*** Information given Section Begins ***

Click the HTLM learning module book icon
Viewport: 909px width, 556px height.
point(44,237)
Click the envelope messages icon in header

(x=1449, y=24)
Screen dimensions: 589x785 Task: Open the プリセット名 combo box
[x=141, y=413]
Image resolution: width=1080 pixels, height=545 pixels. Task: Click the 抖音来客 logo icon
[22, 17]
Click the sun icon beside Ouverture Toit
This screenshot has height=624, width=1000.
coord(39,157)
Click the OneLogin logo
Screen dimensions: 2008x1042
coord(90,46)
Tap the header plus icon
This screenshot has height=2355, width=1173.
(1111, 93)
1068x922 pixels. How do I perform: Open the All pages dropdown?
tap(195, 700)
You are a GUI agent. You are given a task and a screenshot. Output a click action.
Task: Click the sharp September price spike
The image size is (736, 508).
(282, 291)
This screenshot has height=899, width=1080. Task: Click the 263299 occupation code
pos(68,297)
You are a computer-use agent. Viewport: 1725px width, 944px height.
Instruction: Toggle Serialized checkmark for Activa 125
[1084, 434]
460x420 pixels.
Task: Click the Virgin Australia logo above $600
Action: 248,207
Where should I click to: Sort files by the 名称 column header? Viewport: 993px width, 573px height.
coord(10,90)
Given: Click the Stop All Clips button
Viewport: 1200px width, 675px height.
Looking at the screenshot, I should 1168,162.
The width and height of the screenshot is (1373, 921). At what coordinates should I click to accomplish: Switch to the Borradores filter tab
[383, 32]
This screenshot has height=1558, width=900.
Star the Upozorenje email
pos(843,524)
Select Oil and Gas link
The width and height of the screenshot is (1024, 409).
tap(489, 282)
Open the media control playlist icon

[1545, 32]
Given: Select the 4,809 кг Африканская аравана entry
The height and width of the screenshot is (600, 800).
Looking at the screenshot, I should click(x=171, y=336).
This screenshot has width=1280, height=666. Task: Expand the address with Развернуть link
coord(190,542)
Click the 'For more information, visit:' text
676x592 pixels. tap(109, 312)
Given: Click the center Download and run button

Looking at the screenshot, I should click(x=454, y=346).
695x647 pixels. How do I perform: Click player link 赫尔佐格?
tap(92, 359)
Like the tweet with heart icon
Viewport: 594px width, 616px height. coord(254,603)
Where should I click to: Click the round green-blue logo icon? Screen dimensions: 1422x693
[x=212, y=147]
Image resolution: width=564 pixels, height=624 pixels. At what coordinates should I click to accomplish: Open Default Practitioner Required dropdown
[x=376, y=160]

*** Information given Section Ends ***

● What you should do
Give again the closing portion of the entries, from the line with "Image resolution: width=564" through the last line. Keep it exact and add nothing.

● Output
Image resolution: width=564 pixels, height=624 pixels. At what coordinates should I click to accomplish: Open Default Practitioner Required dropdown
[x=376, y=160]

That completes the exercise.